И он снова принялся ходить взад и вперед, склонив голову и заложив руки за спину.

— Варлаам! — снова воскликнул Хаджи Смион.

— Ну, слушаю.

— Я ведь и раньше тебе так говорил. Ну, скажи, разве я не прав? — обратился он к Варлаамице.

Та ничего не ответила. Она не сводила глаз с юбки, еще носившей на себе следы двух больших облаков, которые кошка нарисовала на ней прекраснейшим индиго.

Варлаам тоже взглянул на юбку, потом выпрямился как свеча перед Хаджи Смионом и гневно произнес:

— Ищешь поддержки у моей жены? А ты спроси, что у нее на сердце?

— Знаю, знаю, — она добрая.

— И спроси Фарлама, как у него на душе кошки скребут?

— Знаю, знаю. Будь я на твоем месте, — ей-богу…

— Мог ли бы ты стерпеть, видя такое кораблекрушение всего дома?

— Не мог бы.

— Помирился ли бы с таким мерзавцем, предателем и смертоубийцей?

— Я?

— Да, ты.

— Лучше умереть.

— И Фарлам скорей умрет. Но только ему одному известно, как болит душа его. Сторонние люди смотрят в кошару, а только коза знает, как нож остер. Чего он смеется? Чего плачет? — спрашивают. Эх, лучше смеяться, чем плакать. Таков свет: никому нет дела до Фарлама.

— Да, никому нет дела до Фарлама, — машинально повторил Хаджи Смион, глядя на злополучную юбку и кошку, сушившихся на солнце.

— Ежели кто окатит твоего Англичанина — да не синей краской, а просто помоями, и скажет ему: «Пойди поваляйся на желтой тафтяной юбке Хаджийки», — ты потерпишь?

— Не потерплю.

— А как же Фарламу с этим мириться?

— Ты прав: не прощай, будь мужчиной, держись!
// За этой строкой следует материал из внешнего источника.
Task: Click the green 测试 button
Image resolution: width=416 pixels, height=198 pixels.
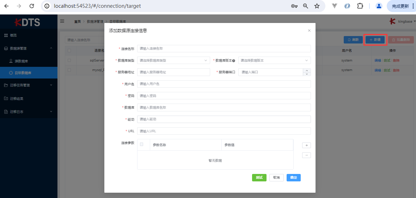Action: [x=259, y=177]
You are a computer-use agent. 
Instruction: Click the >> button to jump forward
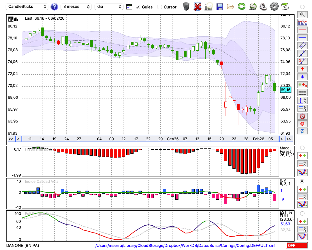289,139
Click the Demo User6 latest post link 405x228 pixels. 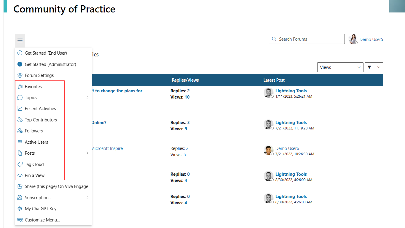click(287, 148)
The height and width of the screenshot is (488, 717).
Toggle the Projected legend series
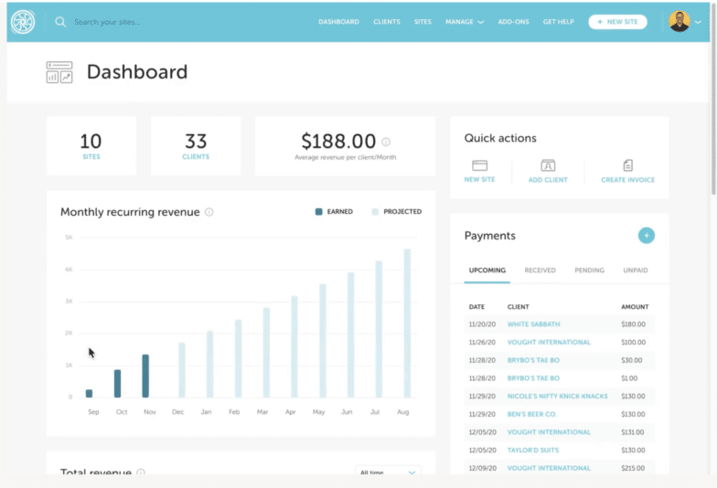tap(396, 212)
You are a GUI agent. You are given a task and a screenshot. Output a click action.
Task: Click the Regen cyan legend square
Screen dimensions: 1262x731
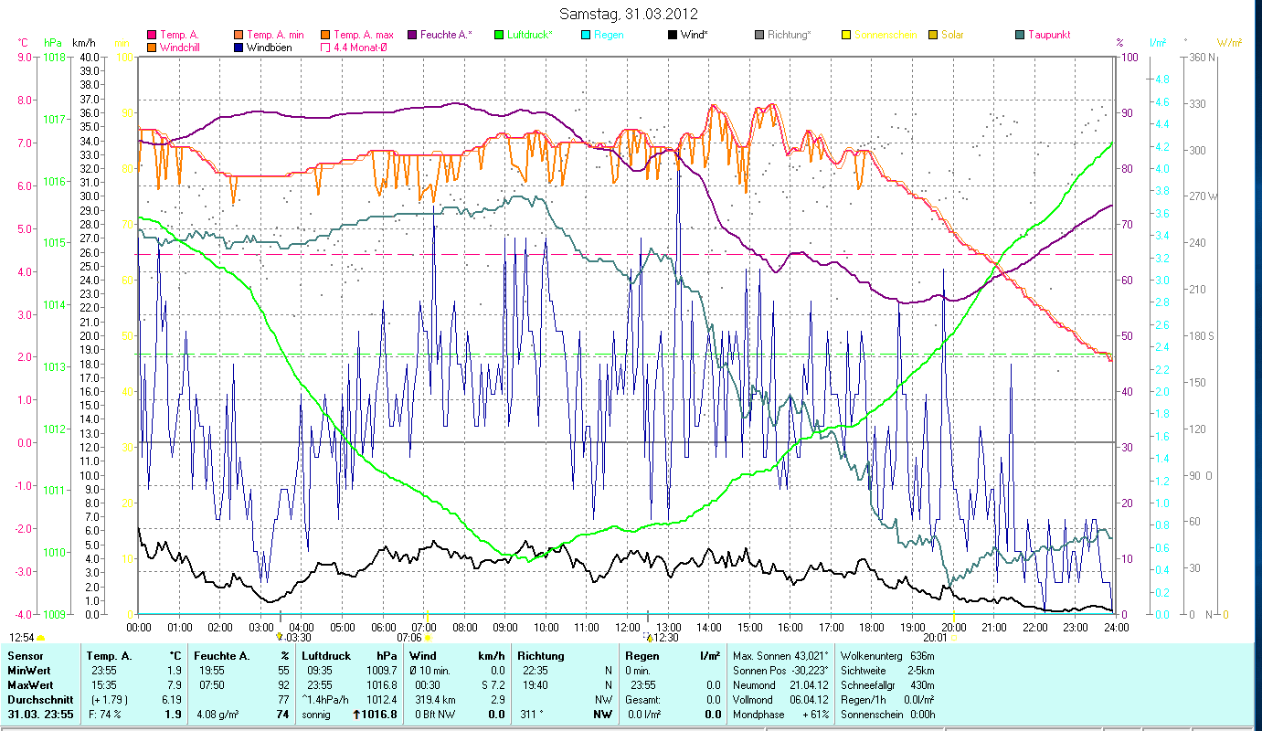585,35
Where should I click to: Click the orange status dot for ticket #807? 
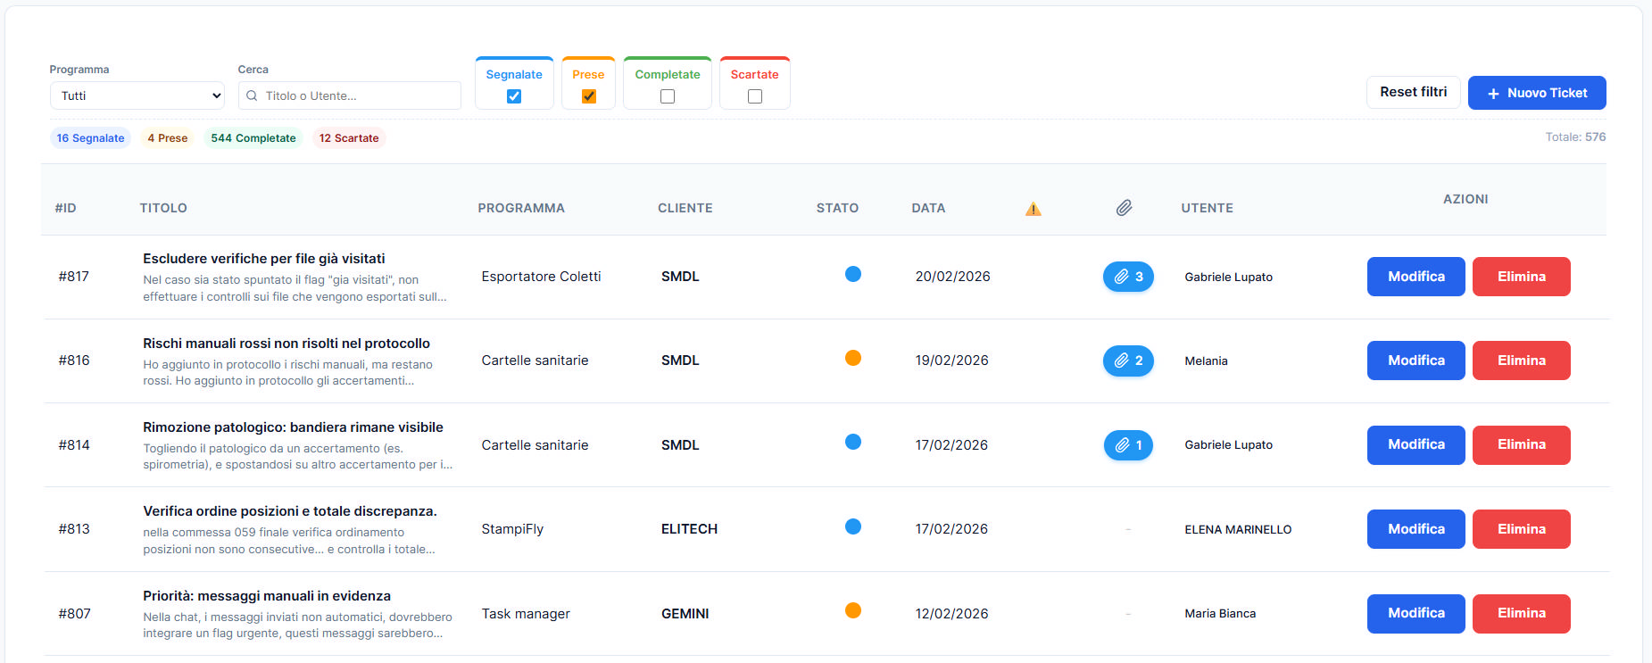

— Это ли не поруха чести моей фалимилии? Ведь смертоубийца обесчестил ложе мое.

— Верно. Человек одной честью жив! — согласился Хаджи Смион.

Варлаам немного подумал, потом прошептал:

— Знаешь что?

— Ну да. А что?

— Не говори никому.

— Никому не скажу.

— Дай мне свое…

Хаджи Смион вперился в глаза собеседника:

— Мое?

— Дай мне его! Смертоносное…

— Ружье?

— Ну да.

— Зачем оно тебе?

— Дай.

— Оно заряжено.

— Заряжено…

Хаджи Смион испуганно оглянулся по сторонам.

— Молчи. Как бы кто не услыхал.

— Слушай.

— Ну ее к дьяволу, эту затею.

— Дай его Фарламу, не бойся.

— Нет!

— Слушай, я в него не стану стрелять. Убийства не будет.

— А на что ж оно тебе?

— Сейчас Фарлам тебе скажет.

Хаджи Смион еще раз отрицательно покачал головой.